Surely personal trainers are wrong on this? After all crunches and sit ups have been popular since the forties? Keep reading and make up your own mind.

Crunches Don't Work Deeper Core Muscle

Crunches work on surface muscles only and don't affect the core muscles. While some might think this is ok because at least they are don't something the truth is that this imbalance, namely with the most important core muscles becoming the weaker of the two does nothing to strengthen and protect the integrity of the core / spinal column. In addition to this there is an increase risk of back injury.

Not convinced yet?

Watch Out for Nerve Damage

Too many crunches puts you at risk of nerve damage. The reason for this is that the crunch puts too much strain (in the wrong way) on your back at a crucial and often weak point. This section contains a significant number of nerves and therefore those continuing down this unhealthy path may be setting themselves up for chronic pain and limited mobility (long term pain too, not simply an injury that will heal, we are talking ongoing and incurable damage).

Crunches May Damage Your Neck and Spine

Think about what a crunch does to your body for a minute. The movement itself constantly flexes and then extends the spine. The discs that make up the spine are like any piece of machinery and if subjected to constant work will start to show wear. Unlike a machine however where a little oil and some replaced parts  does the job this doesn't work when the machinein question is your spine. 

The discs in your spine have a shelf-life in that they have so many flexes and extensions in them and you'll work through these pretty quickly when constantly working out using crunches and sit ups.
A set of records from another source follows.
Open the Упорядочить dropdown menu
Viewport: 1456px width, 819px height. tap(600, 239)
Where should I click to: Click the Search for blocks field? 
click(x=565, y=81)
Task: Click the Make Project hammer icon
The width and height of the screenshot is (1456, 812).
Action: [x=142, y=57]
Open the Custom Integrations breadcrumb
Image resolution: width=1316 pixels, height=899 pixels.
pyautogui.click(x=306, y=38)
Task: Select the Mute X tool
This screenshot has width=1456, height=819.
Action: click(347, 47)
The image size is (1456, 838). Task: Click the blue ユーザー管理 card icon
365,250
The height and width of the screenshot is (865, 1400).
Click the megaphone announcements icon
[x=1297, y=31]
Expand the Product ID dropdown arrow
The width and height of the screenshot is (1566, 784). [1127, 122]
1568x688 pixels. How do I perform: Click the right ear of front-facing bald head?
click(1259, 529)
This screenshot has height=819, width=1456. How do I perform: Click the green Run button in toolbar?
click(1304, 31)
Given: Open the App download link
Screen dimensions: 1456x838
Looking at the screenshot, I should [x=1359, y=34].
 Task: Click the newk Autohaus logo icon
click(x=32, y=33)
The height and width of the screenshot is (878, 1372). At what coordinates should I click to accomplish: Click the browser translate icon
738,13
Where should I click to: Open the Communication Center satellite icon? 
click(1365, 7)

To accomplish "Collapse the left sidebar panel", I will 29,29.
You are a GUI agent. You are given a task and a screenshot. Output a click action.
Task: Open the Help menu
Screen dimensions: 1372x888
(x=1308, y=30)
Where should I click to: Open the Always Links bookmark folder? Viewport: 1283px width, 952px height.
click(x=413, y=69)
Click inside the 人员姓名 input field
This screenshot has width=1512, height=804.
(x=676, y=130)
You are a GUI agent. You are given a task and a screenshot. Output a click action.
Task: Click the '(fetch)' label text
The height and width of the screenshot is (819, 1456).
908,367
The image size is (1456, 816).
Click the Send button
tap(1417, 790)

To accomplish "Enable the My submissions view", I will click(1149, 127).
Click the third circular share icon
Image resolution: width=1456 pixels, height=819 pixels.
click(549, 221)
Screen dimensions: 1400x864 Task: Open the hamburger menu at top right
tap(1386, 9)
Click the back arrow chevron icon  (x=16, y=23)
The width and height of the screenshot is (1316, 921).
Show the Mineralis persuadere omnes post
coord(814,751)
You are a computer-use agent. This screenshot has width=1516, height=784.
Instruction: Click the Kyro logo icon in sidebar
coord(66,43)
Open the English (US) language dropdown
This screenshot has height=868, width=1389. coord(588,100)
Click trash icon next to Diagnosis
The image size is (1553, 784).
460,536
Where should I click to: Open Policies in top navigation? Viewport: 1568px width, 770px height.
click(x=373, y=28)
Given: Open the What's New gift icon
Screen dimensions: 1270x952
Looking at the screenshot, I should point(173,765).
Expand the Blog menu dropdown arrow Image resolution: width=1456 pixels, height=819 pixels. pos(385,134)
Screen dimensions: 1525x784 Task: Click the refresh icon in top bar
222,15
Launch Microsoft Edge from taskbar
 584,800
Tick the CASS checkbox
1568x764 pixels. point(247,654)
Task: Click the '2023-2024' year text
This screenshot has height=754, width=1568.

The result of this may be nerve damage, a disc hernia (not pleasant) and more, all reducing mobility and resulting in pain.

Clearly the risks outweigh any benefits (none of which are proven over time) and so if you are looking for those defined abs you really need to be looking elsewhere. Have a read of my previous post on achieving this goal using a different set of exercises and banishing stomach / belly fat with a prescribed diet. 

Don't fall back on the popular because the popular exercise in this case (as the experts have been saying for years) will cause you a lot more pain and damage than it will any training benefits.